## Aim
Rewrite the part of the source records that runs from the line containing "This screenshot has width=363, height=273." through the end of the records, both ends included, and switch "Back arrow" to "Return arrow" while leaving everything else unchanged. Leave the pictures out of your answer.

## Source records
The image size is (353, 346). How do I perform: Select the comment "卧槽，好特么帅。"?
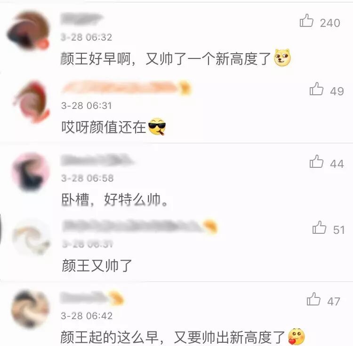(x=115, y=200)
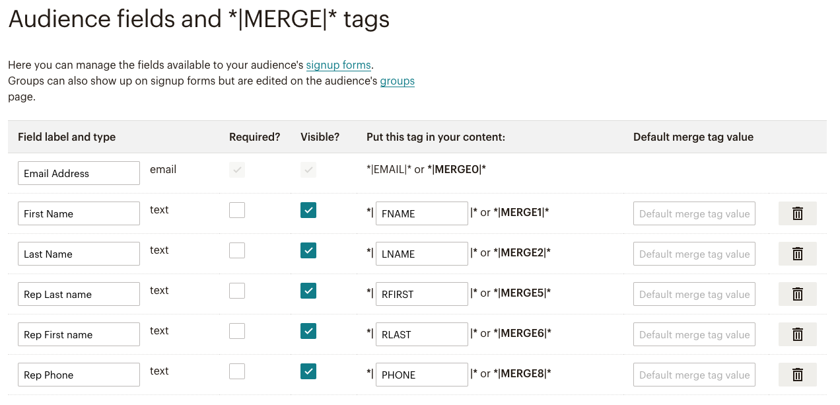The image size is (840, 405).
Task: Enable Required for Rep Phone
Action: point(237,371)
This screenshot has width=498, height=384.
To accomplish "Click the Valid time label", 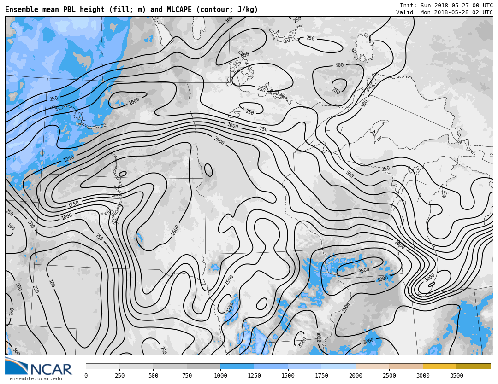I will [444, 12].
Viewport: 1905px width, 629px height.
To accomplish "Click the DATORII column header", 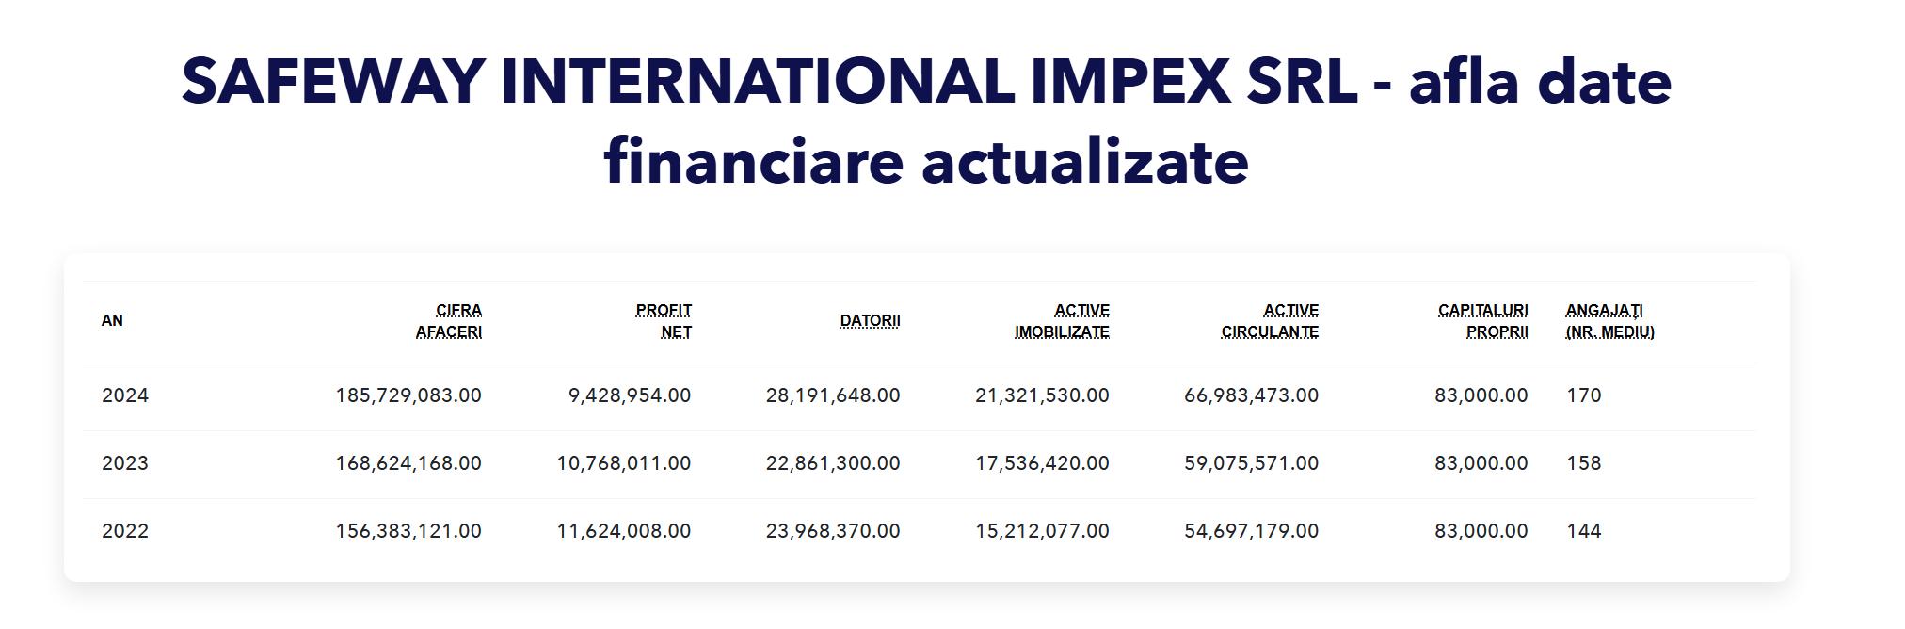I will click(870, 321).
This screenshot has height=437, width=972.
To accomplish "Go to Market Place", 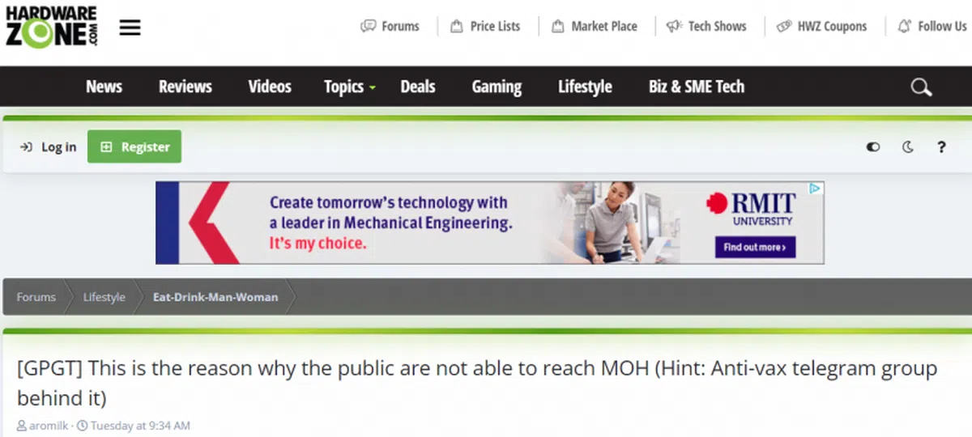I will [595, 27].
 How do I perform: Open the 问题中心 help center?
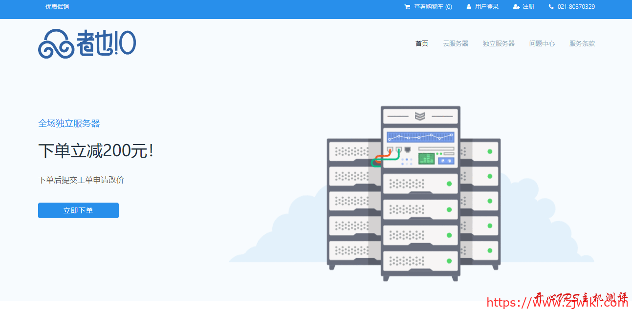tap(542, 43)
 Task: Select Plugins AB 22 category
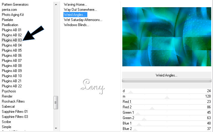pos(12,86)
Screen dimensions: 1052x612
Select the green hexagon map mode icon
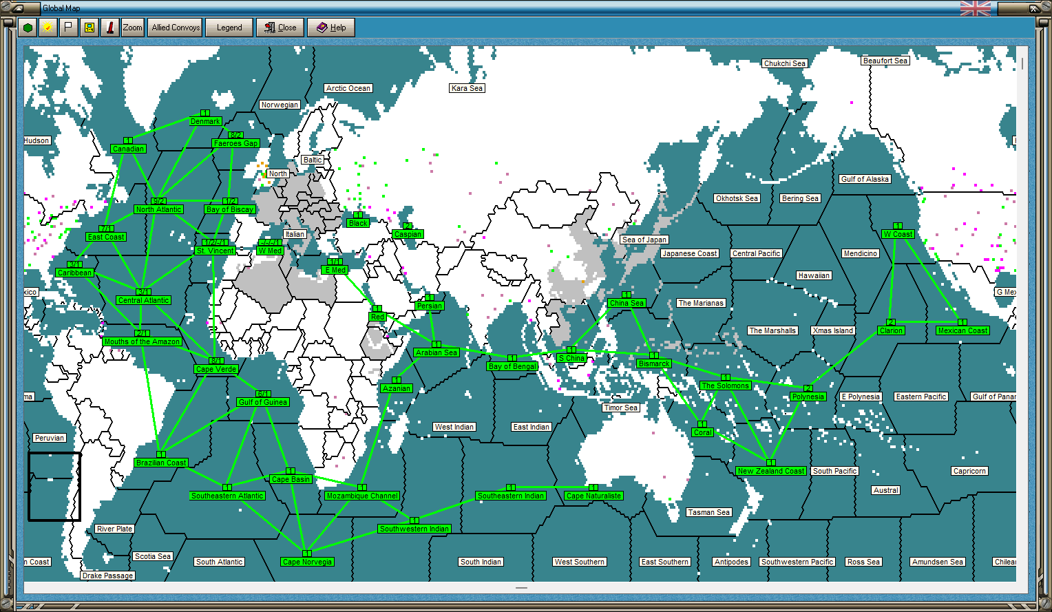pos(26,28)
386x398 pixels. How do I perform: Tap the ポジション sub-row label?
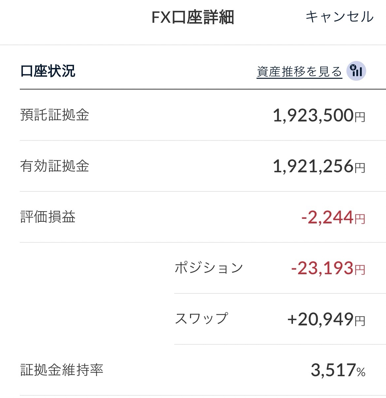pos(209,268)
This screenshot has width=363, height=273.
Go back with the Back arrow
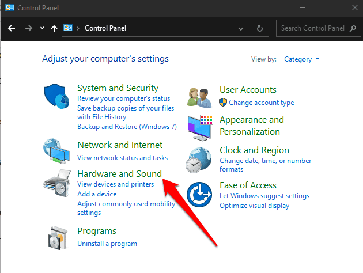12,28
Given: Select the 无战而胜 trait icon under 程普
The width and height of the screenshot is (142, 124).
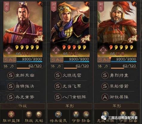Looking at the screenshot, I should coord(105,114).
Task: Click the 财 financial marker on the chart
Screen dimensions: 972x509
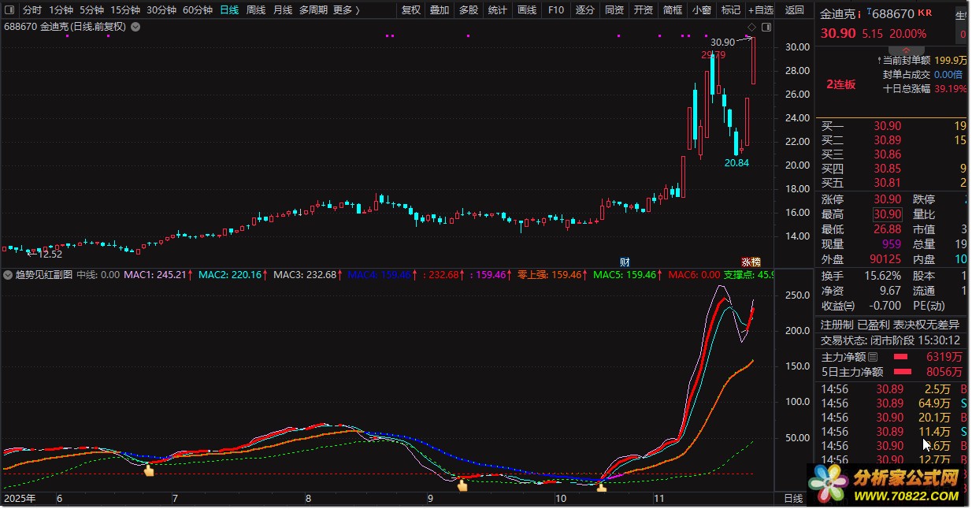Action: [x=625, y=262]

## Response to this task
This screenshot has width=363, height=273.
Go back with the Return arrow
12,28
Given: Select the 无战而胜 trait icon under 程普
The width and height of the screenshot is (142, 124).
Looking at the screenshot, I should coord(105,114).
Task: Click the 财 financial marker on the chart
Screen dimensions: 972x509
Action: [x=625, y=262]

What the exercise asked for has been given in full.